Comment justifier cette différence? «Je n’ai aucune explication sur cette différence de traitement. La caractéristique commune à ces travailleurs est d’être entassés sur eux-mêmes et d’être loin de chez eux», relève Martin Gallié, professeur de droit à l’UQAM et auteur de l’une des études les plus exhaustives sur le sujet des logements de cette main-d’œuvre. Il rappelle que c’est l’employeur qui fournit les habitations dans l’écrasante majorité des cas.

«Depuis que j’ai fait cette étude, je ne peux plus me promener dans la campagne québécoise de la même façon», dit-il, en évoquant la surpopulation, mais aussi l’insalubrité de certains endroits.

Les autres normes minimales actuelles sont également basses, disent des associations de travailleurs depuis plusieurs années : une toilette et une douche pour dix travailleurs, et un réfrigérateur pour six.

«C’est certain que les travailleurs ne vivent pas dans des logements comme vous et moi, mais il faut rappeler qu’ils viennent pour une courte période», fait valoir Jocelyn St-Denis, de l’APMQ.

Au Québec, les travailleurs agricoles viennent principalement du Mexique et du Guatemala à travers deux voies distinctes d’immigration temporaire. Si certains travailleurs sont «saisonniers» avec des contrats d’un maximum de huit mois, ils sont de plus en plus nombreux à travailler à longueur d’année, par exemple dans des serres, avec des contrats allant jusqu’à deux ans. Ils forment au moins 30% de la main-d’œuvre agricole du Québec, selon une récente analyse de Statistique Canada.

EDSC n’est pas en mesure de préciser à partir de quels standards les normes minimales actuelles ont été élaborées ni pourquoi elles diffèrent du règlement applicable à tous les autres logements de travailleurs, du moins au Québec.

Qui fait quoi?

Il semble également y avoir confusion quant à qui inspecte les logements des travailleurs. Ce ministère fédéral édicte les normes, mais les mises en œuvre «sont des responsabilités provinciales et territoriales», dit-il. Questionné à cet effet, le ministère québécois de l’Immigration, de la Francisation et de l’Intégration (MIFI) répond plutôt que c’est à EDSC «de vérifier si ces normes sont respectées».

Sur le terrain, Julio Lara constate plutôt que ce sont des inspecteurs privés ou encore embauchés par la municipalité qui effectuent ce travail. Il est représentant du syndicat des Travailleurs unis de l’alimentation et du commerce (TUAC) et en a vu «de toutes les couleurs» en matière de logement.

Il note tout de même une certaine volonté d’amélioration dans les dernières années. «Notre priorité est aussi d’imposer que les logements soient [bâtis] sur un endroit aptes à les recevoir. Pas dans un marécage, pas en haut de la fosse septique, pas juste à côté des produits chimiques pour épandre dans les champs, on va prioriser la santé des salariés», martèle-t-il.

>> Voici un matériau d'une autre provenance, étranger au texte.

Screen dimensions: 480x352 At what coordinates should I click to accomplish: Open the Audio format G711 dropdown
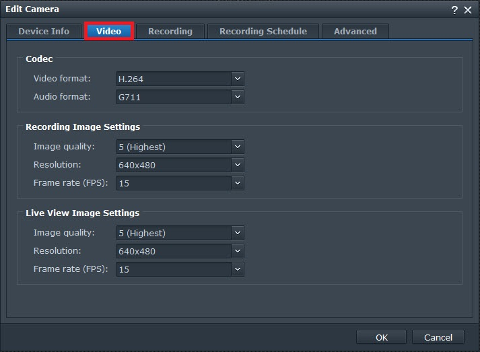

Michel Pilon, du RATTMAQ, considère que toutes les normes sur le milieu de vie sont des «occasions de faire mieux». Le sondage, mené par son organisme, a été remis à EDSC, qui dit avoir communiqué avec 14 autres organismes de soutien aux travailleurs migrants, mais sans contact direct avec eux durant leur consultation.

Dans les autres commentaires des travailleurs au RATTMAQ, on apprend notamment que les inspections ne s’effectuent pas dans l’ensemble des habitations, que certains logements n’ont pas de chauffage au mois d’octobre ou de novembre, et même que des caméras de surveillance guettent les allées et venues à au moins un endroit.